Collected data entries

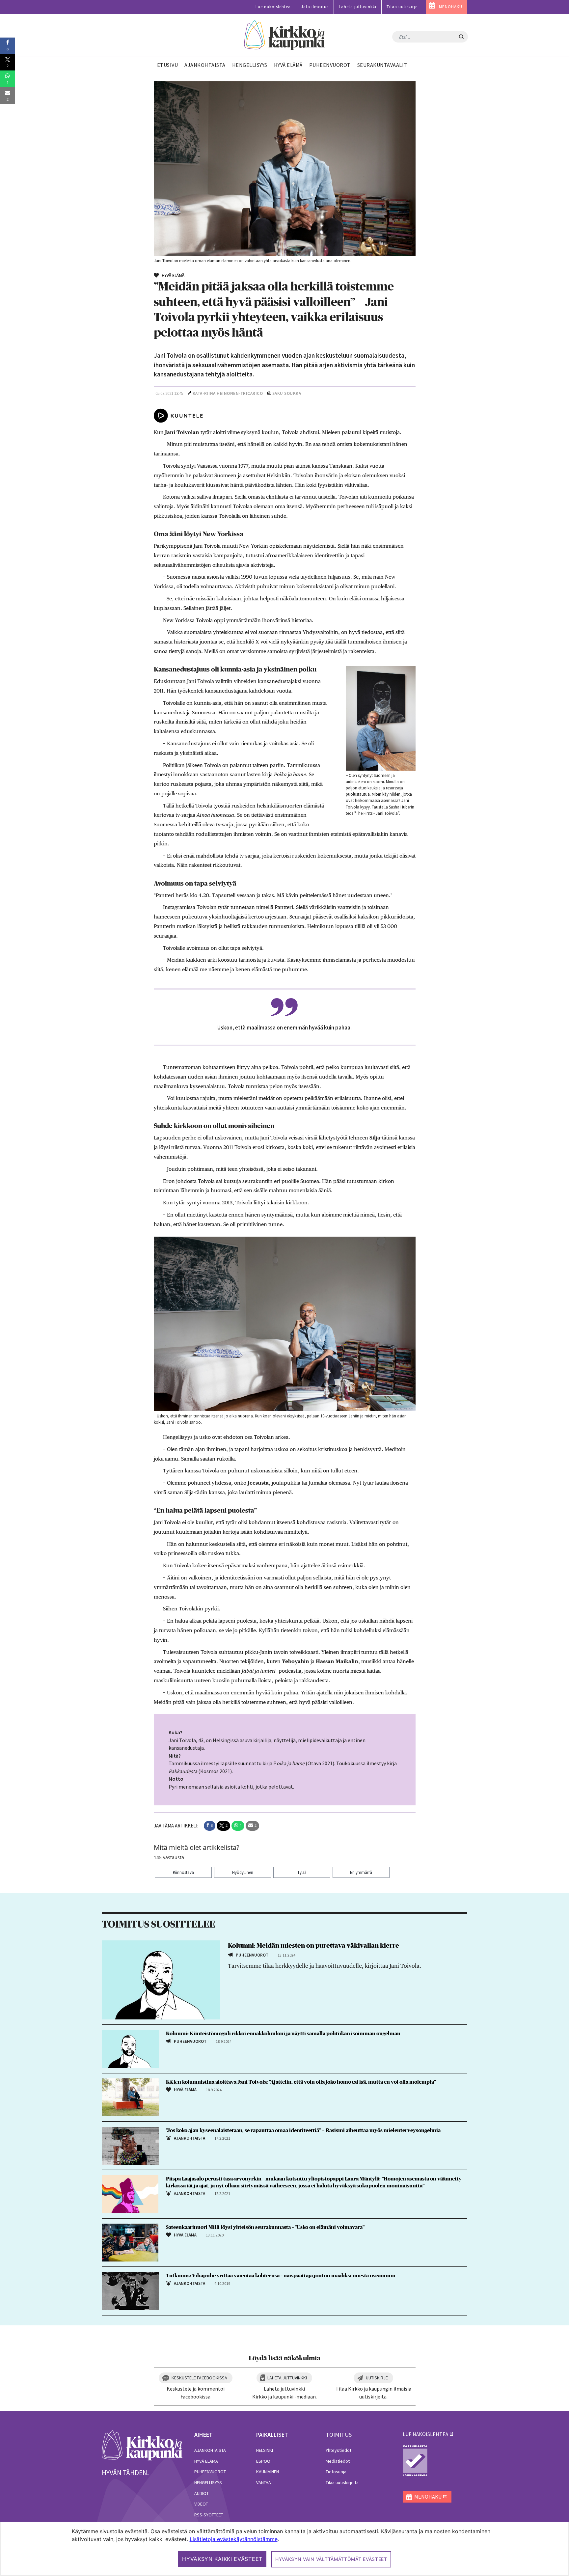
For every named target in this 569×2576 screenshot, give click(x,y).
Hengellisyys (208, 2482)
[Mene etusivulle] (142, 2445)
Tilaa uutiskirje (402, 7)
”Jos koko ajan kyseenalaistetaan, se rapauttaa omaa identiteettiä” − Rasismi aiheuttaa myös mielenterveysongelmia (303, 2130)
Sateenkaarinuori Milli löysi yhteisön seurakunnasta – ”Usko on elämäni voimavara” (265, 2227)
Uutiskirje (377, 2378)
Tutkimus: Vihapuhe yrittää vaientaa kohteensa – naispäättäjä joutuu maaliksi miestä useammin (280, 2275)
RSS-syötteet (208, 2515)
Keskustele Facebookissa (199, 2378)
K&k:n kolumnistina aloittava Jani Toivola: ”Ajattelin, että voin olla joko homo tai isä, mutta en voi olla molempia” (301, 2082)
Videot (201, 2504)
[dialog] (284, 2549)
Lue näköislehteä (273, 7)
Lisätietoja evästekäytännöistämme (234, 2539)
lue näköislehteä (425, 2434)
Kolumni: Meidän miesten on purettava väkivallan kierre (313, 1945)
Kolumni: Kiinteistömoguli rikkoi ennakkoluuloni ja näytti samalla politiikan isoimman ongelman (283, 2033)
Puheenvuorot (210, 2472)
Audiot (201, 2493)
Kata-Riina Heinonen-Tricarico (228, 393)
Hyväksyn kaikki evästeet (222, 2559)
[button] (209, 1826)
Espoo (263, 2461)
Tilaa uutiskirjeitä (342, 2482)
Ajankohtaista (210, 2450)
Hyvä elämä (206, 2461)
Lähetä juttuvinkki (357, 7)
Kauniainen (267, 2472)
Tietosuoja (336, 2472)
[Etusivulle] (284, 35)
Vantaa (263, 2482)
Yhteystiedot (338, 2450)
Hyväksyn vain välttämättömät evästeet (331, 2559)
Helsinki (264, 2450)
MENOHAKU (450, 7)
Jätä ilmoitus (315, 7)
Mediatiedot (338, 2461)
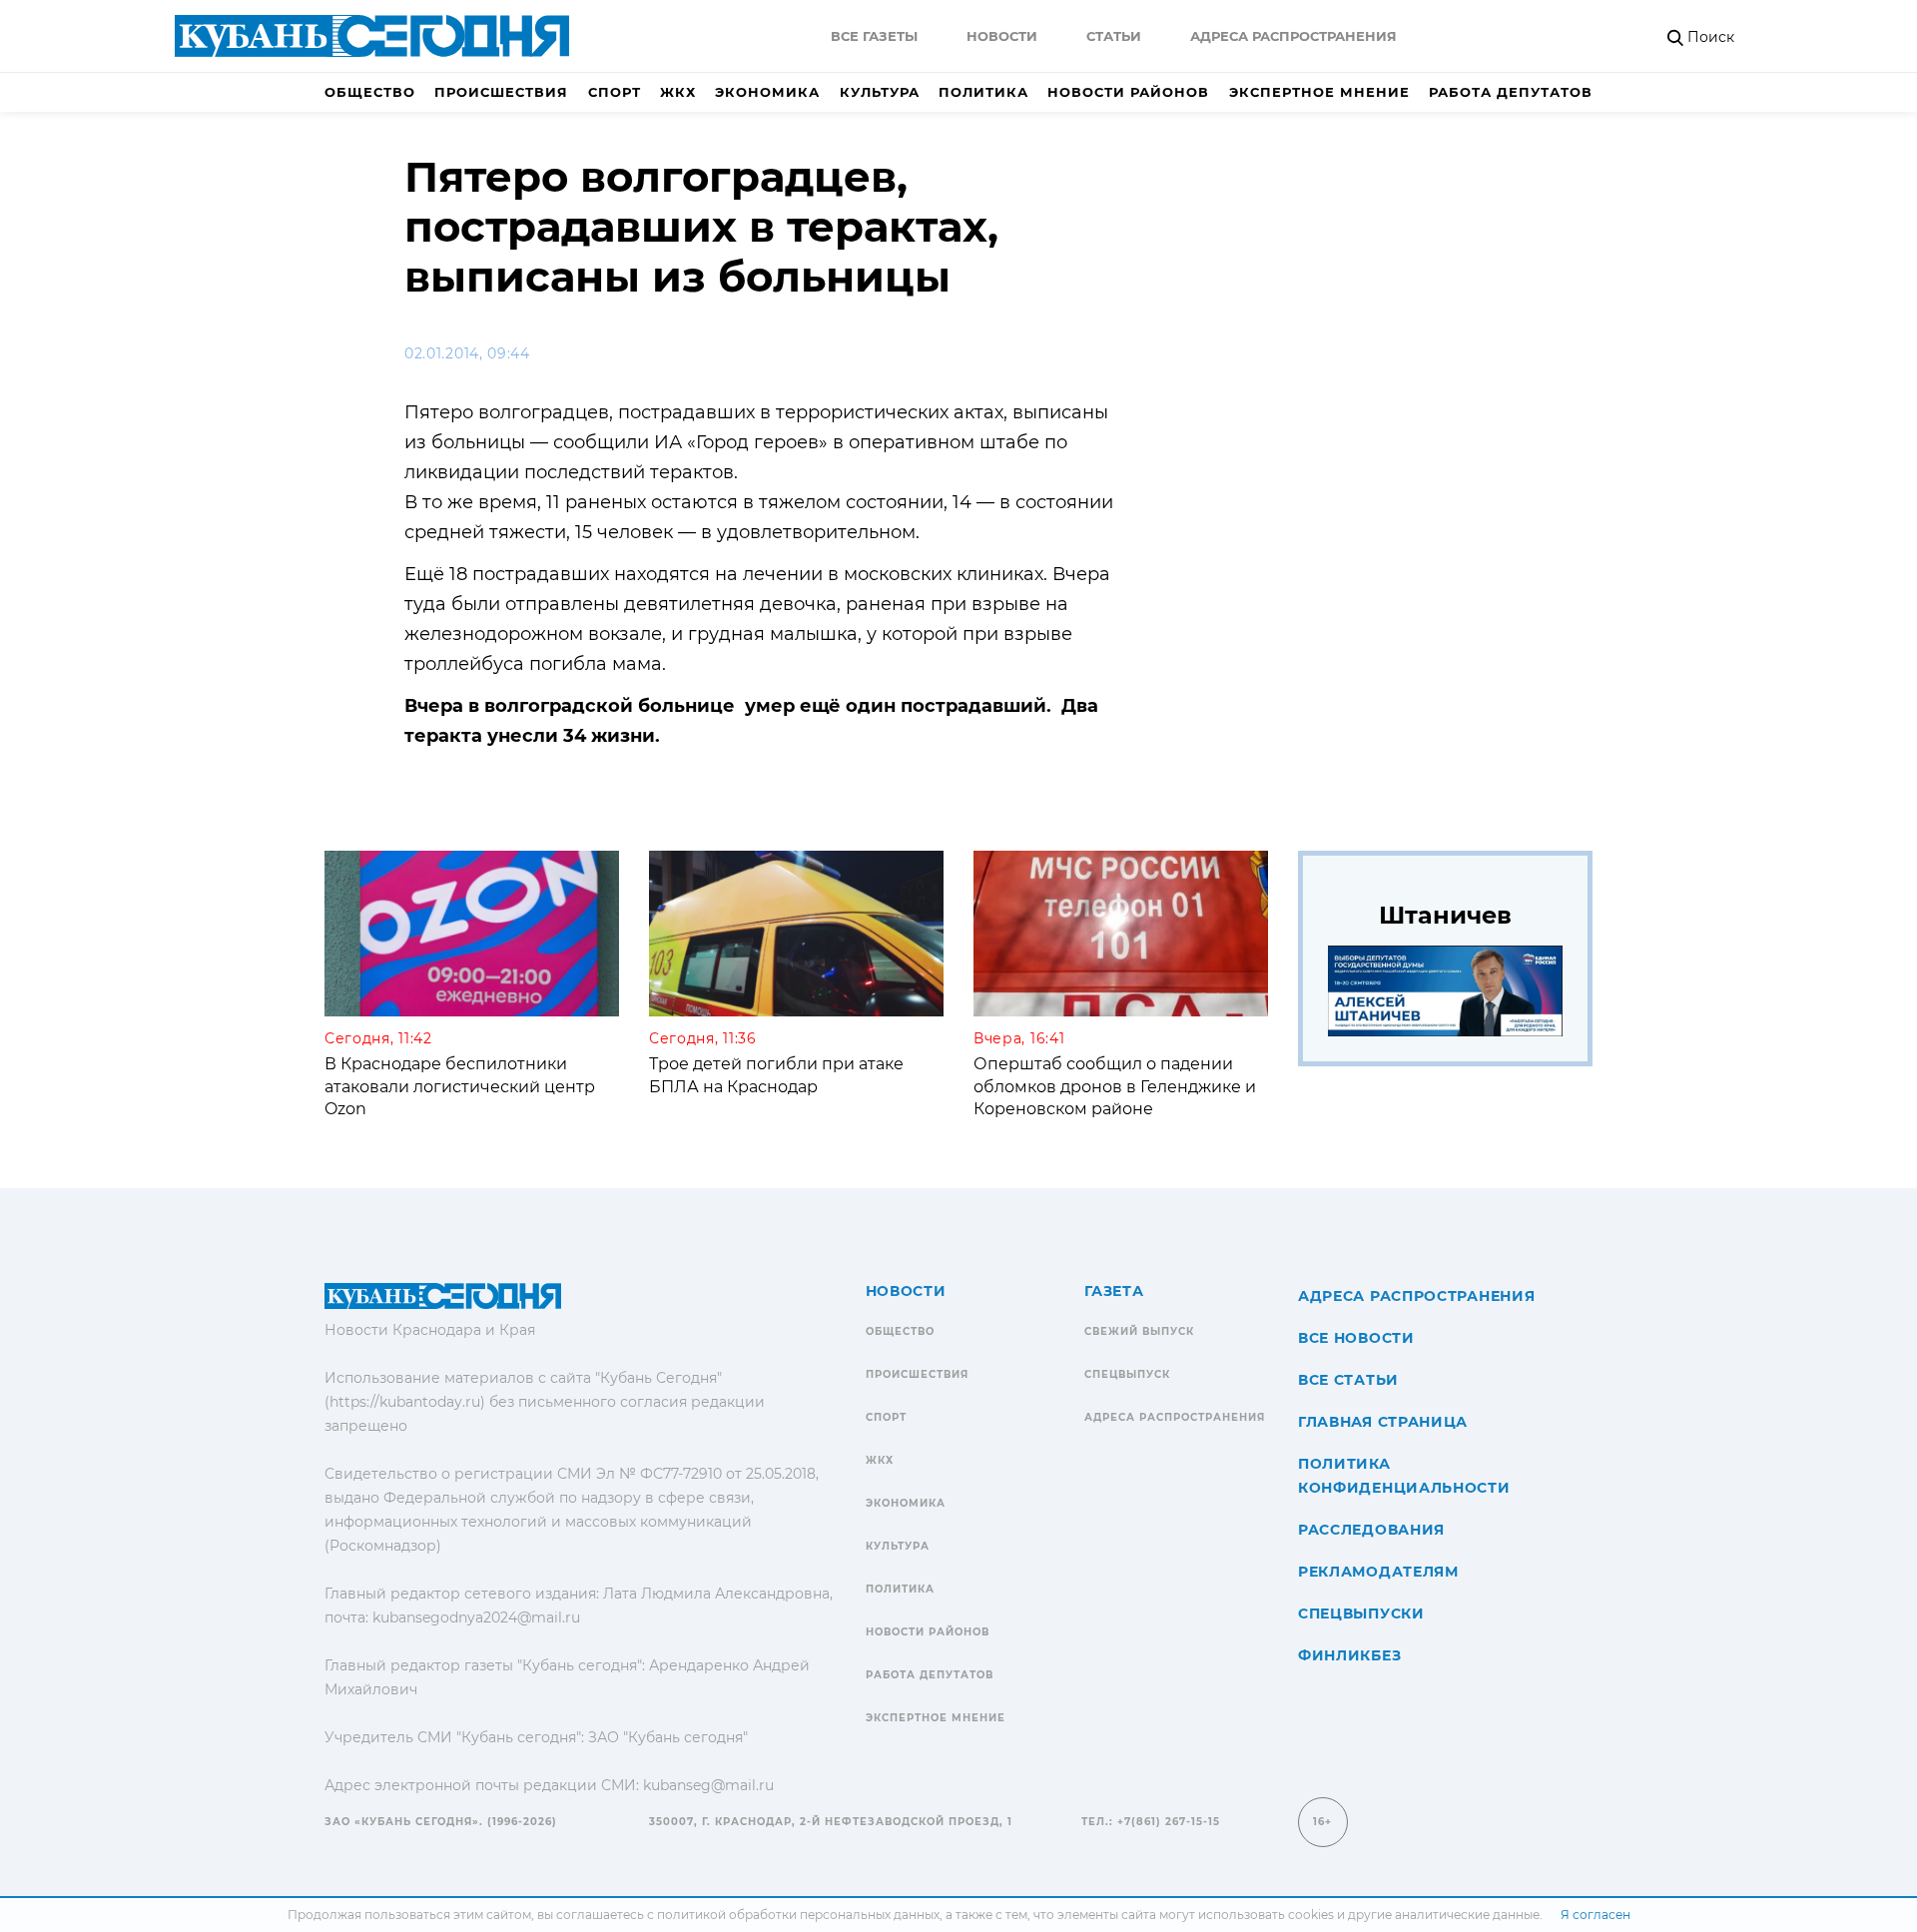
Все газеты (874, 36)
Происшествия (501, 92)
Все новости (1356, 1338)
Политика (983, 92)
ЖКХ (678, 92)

_YOUR TASK_
Only the lines from the one holding "Все газеты (874, 36)" through the end of the records should appear in the answer, each repeated exactly.

_ANSWER TO THE EXERCISE_
Все газеты (874, 36)
Происшествия (501, 92)
Все новости (1356, 1338)
Политика (983, 92)
ЖКХ (678, 92)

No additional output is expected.